Obama: US 'underestimated' Islamic State threat
WASHINGTON (AP): President Barack Obama is acknowledging that US intelligence agencies underestimated the threat from Islamic State militants in the Middle East and overestimated the ability and will of Iraq's army to fight such extremists.
Obama described the US intelligence assessments in response to a question during a CBS '60 Minutes' interview that aired Sunday, in which he also conceded that the US-led military campaign against that group and an al-Qaida affiliate in Syria was helping Syrian dictator Bashar Assad, a man the UN has accused of war crimes.
But Obama said he had no choice but to order US air strikes on Assad's enemies, the Islamic State and the Khorasan group because, he said, "those folks could kill Americans."

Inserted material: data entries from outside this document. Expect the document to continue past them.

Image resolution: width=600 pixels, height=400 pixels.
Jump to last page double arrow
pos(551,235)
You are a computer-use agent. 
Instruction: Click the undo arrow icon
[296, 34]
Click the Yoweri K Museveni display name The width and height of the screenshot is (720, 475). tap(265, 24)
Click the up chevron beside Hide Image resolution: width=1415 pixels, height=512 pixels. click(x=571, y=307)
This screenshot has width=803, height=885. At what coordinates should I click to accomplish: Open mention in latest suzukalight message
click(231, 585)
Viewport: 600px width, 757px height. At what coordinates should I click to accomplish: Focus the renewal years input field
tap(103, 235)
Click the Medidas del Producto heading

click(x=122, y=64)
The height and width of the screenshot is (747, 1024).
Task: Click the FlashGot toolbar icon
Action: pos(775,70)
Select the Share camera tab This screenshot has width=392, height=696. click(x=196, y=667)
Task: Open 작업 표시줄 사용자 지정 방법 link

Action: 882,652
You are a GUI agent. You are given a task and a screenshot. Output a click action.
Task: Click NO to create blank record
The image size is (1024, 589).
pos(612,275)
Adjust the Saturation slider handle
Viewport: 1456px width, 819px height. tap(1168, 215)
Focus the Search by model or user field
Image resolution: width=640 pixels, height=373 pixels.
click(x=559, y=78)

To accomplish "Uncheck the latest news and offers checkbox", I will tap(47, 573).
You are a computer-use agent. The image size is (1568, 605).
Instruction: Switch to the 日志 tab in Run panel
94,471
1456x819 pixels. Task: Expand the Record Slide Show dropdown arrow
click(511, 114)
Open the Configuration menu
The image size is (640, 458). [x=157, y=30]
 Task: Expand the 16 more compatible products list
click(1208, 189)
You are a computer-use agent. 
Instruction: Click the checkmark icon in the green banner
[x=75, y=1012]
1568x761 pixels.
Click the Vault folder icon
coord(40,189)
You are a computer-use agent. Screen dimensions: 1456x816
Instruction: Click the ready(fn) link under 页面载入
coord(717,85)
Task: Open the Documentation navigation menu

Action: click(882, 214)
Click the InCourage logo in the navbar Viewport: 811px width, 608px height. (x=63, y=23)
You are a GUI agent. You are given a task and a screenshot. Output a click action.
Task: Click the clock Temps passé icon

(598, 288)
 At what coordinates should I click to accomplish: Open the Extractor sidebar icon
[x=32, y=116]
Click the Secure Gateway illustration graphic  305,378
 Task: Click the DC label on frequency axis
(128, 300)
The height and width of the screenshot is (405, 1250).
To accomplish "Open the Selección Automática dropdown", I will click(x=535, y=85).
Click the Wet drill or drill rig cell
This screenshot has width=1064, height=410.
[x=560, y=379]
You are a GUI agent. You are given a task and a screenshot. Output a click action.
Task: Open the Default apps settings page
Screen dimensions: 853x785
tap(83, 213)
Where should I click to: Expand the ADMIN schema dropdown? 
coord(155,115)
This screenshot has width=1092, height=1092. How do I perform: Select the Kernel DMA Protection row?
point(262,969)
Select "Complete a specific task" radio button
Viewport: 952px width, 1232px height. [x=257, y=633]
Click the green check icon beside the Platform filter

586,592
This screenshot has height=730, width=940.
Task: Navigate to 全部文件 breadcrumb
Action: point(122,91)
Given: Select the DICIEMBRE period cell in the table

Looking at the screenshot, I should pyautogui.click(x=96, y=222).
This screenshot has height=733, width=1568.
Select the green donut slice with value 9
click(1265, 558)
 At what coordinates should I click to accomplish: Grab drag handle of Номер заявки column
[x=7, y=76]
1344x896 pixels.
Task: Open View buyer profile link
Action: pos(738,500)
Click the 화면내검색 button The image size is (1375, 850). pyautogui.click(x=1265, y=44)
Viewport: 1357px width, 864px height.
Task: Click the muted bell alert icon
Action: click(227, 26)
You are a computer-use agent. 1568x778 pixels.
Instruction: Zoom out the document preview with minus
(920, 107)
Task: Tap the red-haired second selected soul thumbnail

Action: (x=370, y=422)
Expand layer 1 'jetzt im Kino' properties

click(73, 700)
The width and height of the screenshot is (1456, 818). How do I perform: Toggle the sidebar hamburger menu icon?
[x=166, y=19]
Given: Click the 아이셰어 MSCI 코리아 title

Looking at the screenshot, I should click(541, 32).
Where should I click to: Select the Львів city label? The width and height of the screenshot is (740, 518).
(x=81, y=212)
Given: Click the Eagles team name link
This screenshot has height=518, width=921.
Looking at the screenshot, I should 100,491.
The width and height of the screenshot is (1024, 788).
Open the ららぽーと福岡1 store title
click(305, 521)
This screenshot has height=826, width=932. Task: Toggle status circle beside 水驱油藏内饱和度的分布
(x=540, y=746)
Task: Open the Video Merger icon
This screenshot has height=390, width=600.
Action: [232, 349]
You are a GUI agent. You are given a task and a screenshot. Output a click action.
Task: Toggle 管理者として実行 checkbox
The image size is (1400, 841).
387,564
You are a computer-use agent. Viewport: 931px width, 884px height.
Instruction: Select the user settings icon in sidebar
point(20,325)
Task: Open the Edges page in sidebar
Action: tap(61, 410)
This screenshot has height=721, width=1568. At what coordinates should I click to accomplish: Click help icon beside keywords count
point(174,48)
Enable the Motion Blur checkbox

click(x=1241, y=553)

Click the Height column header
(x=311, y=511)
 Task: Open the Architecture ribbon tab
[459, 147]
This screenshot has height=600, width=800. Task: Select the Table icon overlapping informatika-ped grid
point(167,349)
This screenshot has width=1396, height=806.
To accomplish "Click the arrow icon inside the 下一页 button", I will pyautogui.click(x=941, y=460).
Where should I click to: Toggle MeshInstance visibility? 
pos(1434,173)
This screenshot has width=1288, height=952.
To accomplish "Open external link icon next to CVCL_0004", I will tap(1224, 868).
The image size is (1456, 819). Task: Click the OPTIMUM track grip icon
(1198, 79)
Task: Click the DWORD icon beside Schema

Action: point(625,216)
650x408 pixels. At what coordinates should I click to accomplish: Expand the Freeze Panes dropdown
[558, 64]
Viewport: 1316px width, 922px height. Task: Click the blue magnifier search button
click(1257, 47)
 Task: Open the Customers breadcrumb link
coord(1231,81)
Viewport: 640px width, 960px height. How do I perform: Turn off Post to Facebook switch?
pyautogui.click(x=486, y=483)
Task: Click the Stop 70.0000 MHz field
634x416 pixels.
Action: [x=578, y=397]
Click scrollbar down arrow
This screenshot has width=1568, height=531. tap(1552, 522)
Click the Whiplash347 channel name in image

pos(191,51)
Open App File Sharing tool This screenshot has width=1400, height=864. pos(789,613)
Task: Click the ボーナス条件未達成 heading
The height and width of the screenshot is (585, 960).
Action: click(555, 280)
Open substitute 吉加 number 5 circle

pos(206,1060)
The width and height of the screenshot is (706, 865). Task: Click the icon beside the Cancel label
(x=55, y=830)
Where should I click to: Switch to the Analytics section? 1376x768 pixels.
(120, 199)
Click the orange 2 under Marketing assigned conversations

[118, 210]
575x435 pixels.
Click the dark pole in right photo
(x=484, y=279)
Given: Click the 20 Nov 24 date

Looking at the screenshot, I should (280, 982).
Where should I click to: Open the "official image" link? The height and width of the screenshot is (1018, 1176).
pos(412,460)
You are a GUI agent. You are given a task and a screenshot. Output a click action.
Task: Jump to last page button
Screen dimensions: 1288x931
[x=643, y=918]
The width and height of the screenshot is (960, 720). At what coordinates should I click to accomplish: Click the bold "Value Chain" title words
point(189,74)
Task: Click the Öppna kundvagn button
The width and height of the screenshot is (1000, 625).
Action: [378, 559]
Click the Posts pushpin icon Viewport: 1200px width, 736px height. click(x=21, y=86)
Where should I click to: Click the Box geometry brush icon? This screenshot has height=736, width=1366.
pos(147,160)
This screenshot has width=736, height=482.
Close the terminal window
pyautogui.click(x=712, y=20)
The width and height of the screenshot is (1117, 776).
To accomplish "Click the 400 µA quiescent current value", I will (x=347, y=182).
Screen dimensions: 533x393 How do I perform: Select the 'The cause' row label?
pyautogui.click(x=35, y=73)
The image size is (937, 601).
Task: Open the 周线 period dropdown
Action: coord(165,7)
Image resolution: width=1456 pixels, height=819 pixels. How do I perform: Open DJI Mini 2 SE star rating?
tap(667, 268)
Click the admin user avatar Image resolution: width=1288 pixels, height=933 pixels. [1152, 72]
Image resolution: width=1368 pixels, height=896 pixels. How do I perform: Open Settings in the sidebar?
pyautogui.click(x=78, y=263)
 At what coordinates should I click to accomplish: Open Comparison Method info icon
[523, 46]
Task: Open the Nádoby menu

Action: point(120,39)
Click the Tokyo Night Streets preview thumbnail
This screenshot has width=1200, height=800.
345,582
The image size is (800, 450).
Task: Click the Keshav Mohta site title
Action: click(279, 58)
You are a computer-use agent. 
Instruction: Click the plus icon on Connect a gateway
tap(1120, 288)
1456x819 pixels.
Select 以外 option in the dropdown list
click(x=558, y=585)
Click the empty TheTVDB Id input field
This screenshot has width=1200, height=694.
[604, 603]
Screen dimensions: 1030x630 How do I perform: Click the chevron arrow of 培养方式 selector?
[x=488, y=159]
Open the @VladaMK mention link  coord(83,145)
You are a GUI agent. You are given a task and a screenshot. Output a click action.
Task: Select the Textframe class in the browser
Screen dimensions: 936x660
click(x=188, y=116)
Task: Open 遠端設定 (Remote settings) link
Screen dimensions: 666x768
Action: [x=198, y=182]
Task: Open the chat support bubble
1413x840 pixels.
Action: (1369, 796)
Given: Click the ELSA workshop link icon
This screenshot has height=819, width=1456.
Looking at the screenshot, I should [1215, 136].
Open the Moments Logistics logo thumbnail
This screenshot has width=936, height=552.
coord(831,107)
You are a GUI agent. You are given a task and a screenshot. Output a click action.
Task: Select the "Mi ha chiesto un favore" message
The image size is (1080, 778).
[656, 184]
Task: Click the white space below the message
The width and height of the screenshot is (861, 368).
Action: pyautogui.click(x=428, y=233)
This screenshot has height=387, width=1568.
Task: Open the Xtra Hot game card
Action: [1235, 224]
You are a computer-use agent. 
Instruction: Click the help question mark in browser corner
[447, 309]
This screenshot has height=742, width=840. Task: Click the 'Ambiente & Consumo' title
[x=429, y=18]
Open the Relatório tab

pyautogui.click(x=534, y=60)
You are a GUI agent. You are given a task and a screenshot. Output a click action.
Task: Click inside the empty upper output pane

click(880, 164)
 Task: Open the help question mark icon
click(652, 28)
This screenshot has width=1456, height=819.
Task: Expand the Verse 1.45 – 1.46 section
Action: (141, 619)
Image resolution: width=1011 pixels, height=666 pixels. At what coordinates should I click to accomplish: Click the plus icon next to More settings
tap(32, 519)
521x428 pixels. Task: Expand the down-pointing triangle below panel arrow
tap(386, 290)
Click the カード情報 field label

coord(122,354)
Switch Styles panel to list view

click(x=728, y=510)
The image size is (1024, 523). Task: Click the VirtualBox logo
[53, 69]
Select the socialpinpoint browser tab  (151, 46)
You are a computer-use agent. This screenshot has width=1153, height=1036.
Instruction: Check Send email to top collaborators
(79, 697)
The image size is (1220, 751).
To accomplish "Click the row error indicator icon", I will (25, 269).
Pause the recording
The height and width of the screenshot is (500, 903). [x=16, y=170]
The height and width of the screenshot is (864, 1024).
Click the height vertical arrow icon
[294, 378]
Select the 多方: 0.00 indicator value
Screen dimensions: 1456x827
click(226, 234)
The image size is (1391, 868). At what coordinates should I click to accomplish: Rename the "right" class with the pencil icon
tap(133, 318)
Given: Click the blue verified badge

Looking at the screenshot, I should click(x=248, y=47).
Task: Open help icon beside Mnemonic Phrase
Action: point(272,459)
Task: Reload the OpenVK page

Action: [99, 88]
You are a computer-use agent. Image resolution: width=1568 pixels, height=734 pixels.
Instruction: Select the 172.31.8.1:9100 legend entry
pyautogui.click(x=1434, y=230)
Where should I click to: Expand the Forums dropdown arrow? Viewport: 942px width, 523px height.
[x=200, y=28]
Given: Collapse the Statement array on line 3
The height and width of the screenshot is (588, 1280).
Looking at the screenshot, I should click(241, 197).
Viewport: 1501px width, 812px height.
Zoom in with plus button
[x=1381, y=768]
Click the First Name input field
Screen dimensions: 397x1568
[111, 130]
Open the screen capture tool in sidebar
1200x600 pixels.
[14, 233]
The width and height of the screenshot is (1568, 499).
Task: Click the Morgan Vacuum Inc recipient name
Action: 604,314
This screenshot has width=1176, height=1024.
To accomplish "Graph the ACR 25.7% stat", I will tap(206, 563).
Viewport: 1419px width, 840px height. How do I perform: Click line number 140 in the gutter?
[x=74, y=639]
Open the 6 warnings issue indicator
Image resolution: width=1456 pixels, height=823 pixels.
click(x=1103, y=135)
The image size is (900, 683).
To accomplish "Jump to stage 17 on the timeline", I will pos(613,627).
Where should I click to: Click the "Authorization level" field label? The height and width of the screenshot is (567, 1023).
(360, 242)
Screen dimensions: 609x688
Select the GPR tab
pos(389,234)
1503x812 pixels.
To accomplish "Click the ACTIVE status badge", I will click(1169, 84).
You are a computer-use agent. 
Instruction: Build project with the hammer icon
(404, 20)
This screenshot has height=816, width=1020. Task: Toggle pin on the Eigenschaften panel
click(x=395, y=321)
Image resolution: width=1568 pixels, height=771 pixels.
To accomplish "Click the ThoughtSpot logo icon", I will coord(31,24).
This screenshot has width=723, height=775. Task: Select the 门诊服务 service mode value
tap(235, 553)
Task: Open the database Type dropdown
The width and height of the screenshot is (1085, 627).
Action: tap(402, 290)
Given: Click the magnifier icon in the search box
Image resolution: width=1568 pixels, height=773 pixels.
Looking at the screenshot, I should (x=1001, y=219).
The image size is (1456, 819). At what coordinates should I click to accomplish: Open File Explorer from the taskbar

The Islamic State group, which derived from but has broken with al-Qaida, has taken control of large sections of Iraq and Syria. The Khorasan group is a cell of militants that the US said is plotting attacks against the West in cooperation with the Nusra front, Syria's al-Qaida affiliate.
Obama was asked how Islamic State fighters had come to control so much territory in Syria and Iraq and whether it was a surprise to him. The president said that during the Iraq war, US military forces, with the help of Iraq's Sunni tribes, were able to quash al-Qaida fighters, who went "back underground".